Mr. Perry owed federal taxes.  He filed a discharge hearing with respect to the taxes and lost.  He decided that if he could not discharge them he would like to use the opportunity available to those in bankruptcy to contest the underlying liability for those taxes in bankruptcy court rather than in Tax Court, District Court or the Court of Federal Claims.  BC 505(a)(1) generally allows this to happen but does not provide a completely open door to contest the taxes even for those in bankruptcy.   The critical part of the language of that section is the word “may.”  That would give the bankruptcy judges the option to hear or not to hear a tax merits contest.  The issue then becomes when should the bankruptcy judge hear such a contest and when should the judge walk away.

While taxpayers have the three non-bankruptcy forums for contesting tax liabilities mentioned above, the apparent choices in where to litigate a tax matter can turn out more illusory than real.  If a taxpayer has allowed the tax to get assessed, the door to the Tax Court generally closes.  It may be cracked open to a limited extent through the collection due process procedures but generally a taxpayer with an assessed liability has the limited option of District Court or the Court of Federal Claims.  That option gets limited further by the Flora rule which requires full payment of the tax before bringing an action in those courts.  So, a taxpayer with an assessed liability that they cannot pay may have no options for litigation of the underlying tax liability unless the bankruptcy option opens up.  This confluence of factors can make contesting the merits of a liability in bankruptcy court quite attractive for the person otherwise locked out of a forum in which to litigate.  

I suspect that Mr.
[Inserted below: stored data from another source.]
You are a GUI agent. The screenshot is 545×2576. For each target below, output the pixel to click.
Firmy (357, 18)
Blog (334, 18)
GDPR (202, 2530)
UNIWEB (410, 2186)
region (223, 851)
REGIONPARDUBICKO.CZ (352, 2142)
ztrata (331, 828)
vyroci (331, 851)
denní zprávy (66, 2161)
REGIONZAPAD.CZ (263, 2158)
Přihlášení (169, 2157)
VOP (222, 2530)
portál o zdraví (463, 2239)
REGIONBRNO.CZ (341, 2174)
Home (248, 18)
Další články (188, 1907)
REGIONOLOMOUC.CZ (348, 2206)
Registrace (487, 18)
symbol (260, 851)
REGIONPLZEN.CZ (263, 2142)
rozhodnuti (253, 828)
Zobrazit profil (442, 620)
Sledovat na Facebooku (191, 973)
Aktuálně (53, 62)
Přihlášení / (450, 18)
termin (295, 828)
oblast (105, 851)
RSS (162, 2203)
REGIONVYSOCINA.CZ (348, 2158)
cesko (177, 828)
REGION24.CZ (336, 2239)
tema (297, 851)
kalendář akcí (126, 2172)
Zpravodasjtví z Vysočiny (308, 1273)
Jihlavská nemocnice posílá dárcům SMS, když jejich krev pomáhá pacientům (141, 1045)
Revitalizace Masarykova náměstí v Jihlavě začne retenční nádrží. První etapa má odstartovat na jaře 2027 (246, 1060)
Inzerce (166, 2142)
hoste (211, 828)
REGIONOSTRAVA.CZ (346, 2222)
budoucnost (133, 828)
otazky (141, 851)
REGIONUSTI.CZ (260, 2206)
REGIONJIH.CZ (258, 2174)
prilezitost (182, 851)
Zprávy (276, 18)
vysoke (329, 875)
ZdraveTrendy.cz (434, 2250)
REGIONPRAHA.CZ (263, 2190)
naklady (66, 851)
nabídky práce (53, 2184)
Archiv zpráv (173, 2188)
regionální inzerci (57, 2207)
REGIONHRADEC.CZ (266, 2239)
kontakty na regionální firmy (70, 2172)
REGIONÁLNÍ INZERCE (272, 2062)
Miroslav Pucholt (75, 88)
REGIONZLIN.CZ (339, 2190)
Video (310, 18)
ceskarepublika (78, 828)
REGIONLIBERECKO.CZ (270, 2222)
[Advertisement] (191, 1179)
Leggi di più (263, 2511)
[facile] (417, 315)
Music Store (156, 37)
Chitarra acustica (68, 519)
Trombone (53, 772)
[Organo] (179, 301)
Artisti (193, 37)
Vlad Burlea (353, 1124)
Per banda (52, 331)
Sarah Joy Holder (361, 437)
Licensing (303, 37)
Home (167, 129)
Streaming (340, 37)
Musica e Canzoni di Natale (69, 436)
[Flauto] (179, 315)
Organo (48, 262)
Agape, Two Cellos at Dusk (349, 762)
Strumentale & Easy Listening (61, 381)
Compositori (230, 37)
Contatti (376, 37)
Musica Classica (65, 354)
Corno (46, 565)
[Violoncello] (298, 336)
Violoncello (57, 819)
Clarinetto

Perry may have found himself in that position although the opinion does not make that clear.  If he were, he would not be the first.  Perhaps the first case in which a bankruptcy court was asked to allow the contest on the merits of the liability in a chapter 7 no asset case was Diez.  In that case, Mrs. Diez had a very large liability and she had missed the opportunity to go to Tax Court.  She filed bankruptcy for the purpose of contesting the tax liability and the bankruptcy court abstained.  The judge in Diez and in most subsequent cases involving chapter 7 no asset cases have abstained because the tax litigation has no bearing on the bankruptcy case.

BC 505(a) sits in the bankruptcy code for the purpose of allowing the quick resolution of bankruptcy cases and not for the purpose of creating a fourth forum for tax merits litigation.  The writers of the bankruptcy code knew that tax cases sometimes took a long time to resolve but that bankruptcy cases needed resolution so that a decision on reorganization or distribution could occur.  In cases necessitating a quick decision, BC 505 allows the bankruptcy court to step in and decide the tax issue.  No-asset chapter 7 cases do not necessitate a quick decision for reorganization or distribution of assets or for any reason.  This is because the bankruptcy court does nothing (this is an exaggeration but may not be far from the truth in some cases) other than granting the debtor a discharge.

In a no-asset chapter 7 case neither the creditors nor the trustee care about how much taxes the debtor owes.  The tax liabilities are a non-event for bankruptcy purposes.  Certainly, the debtor cares but does the post discharge concern of the debtor extend to cause the bankruptcy court to assert its jurisdiction over the merits (not the dischargability) of the debtor’s tax liability.   

In Perry, the bankruptcy court examined the circumstances of his case as well as the prevailing case law before determining that it should not reach the merits of his tax liability.  I think the court correctly decides to abstain.  The case offers a good, yet succinct, discussion of the case law on both sides of this issue.  Persons with tax disputes should take note of the opportunity to litigate the dispute in bankruptcy court if that opportunity exists.  Some good reasons might make the bankruptcy court the forum of choice in those situations in which it is available.  Generally, it will not be available in no asset cases and Perry follows an almost unbroken line of cases making that determination.